WHAT IS NEEDED =
Starting at the line below holding "How do I perform: Select" and stopping at the line holding "Click the application/x-lsphp74", print every line exactly, both ends included, and leave the rest out.

DATA LISTING =
#####

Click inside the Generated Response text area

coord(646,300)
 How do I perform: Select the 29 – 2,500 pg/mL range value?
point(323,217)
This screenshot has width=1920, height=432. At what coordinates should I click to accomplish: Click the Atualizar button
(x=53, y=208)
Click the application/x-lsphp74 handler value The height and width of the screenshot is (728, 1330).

#####

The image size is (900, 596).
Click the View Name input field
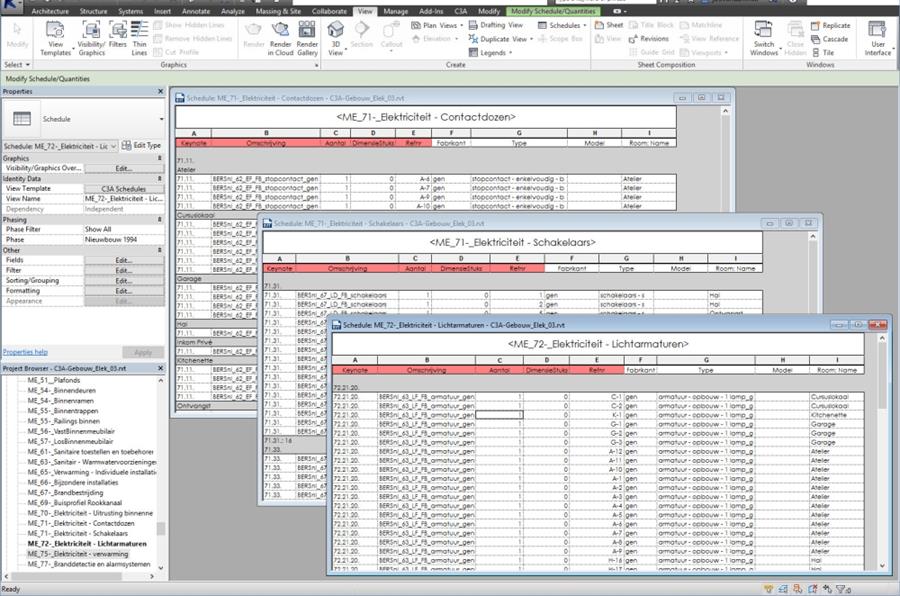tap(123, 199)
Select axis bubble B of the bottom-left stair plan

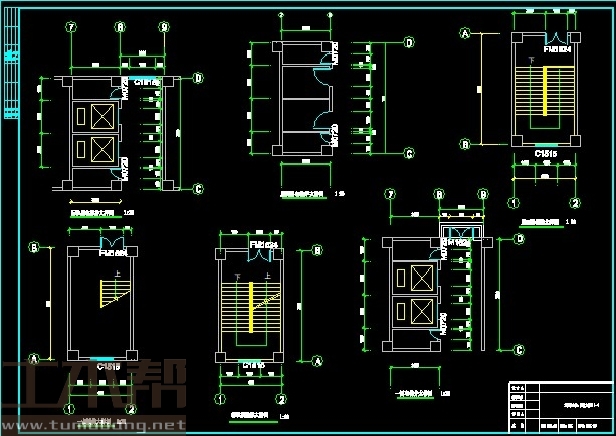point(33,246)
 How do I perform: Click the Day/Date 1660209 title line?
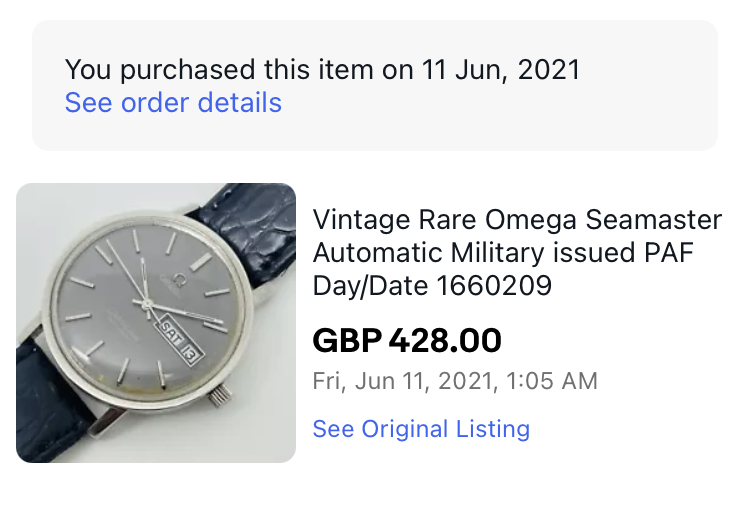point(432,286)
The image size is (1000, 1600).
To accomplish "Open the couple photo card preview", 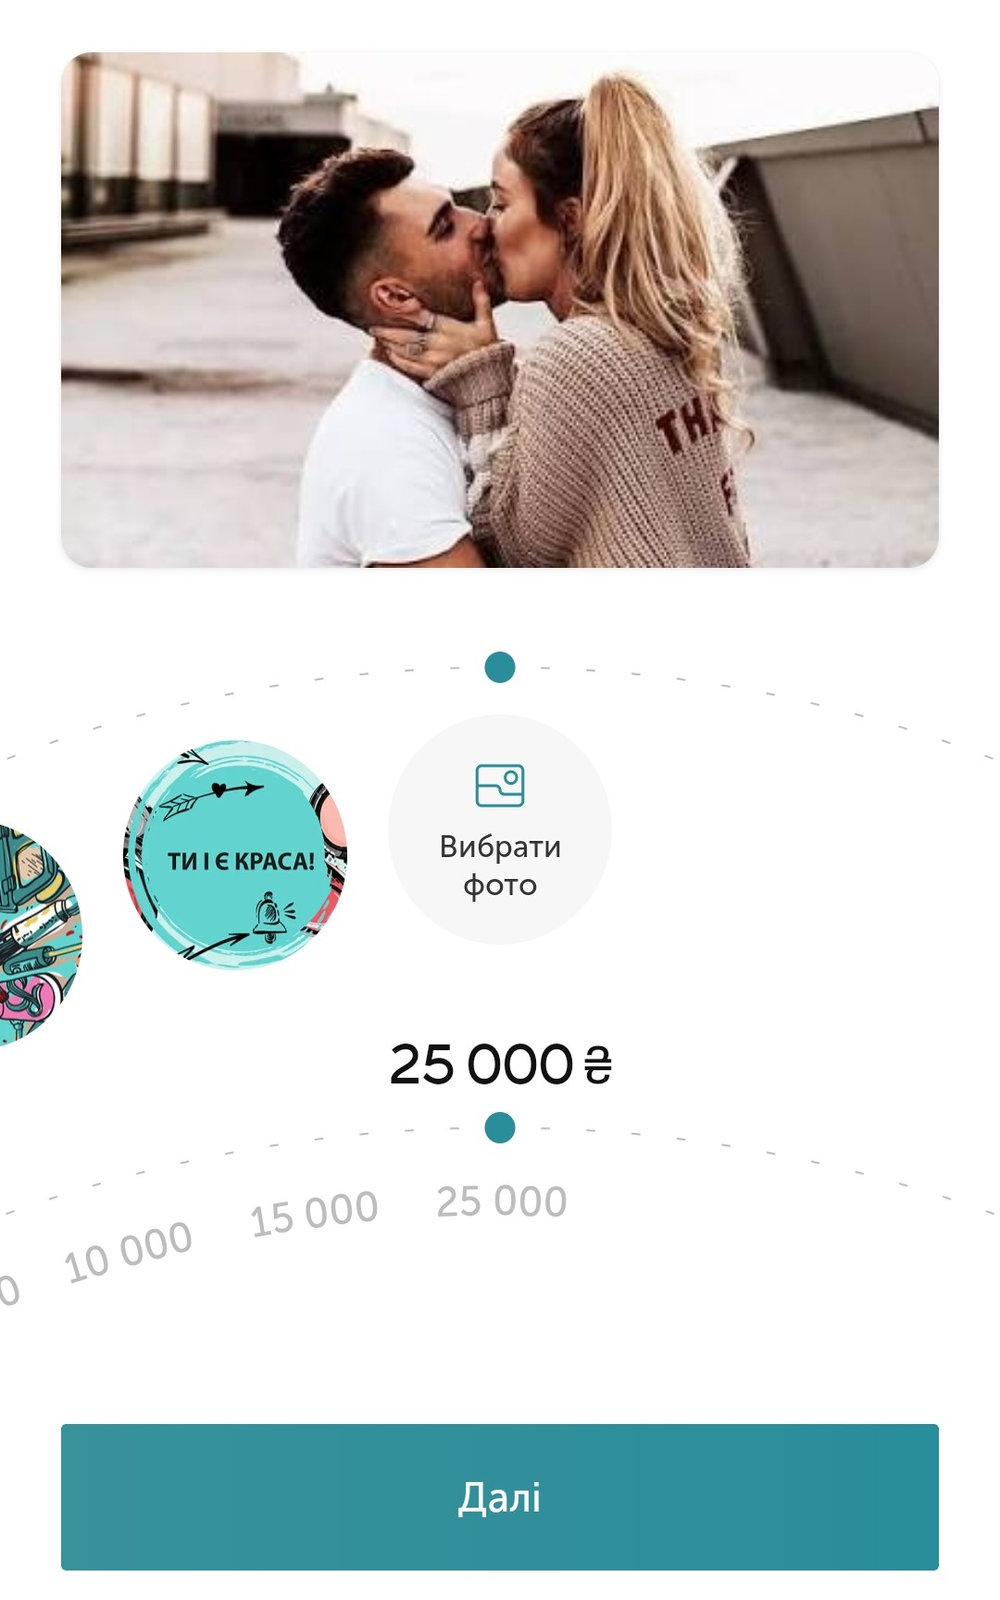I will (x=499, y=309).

#####

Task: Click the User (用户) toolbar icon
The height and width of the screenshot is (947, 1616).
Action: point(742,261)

#####

RESPONSE FOR THIS EXERCISE =
 How do I perform: Select the 29 – 2,500 pg/mL range value?
point(323,217)
This screenshot has width=1920, height=432. At what coordinates should I click to accomplish: Click the Atualizar button
(x=53, y=208)
Click the application/x-lsphp74 handler value The height and width of the screenshot is (728, 1330).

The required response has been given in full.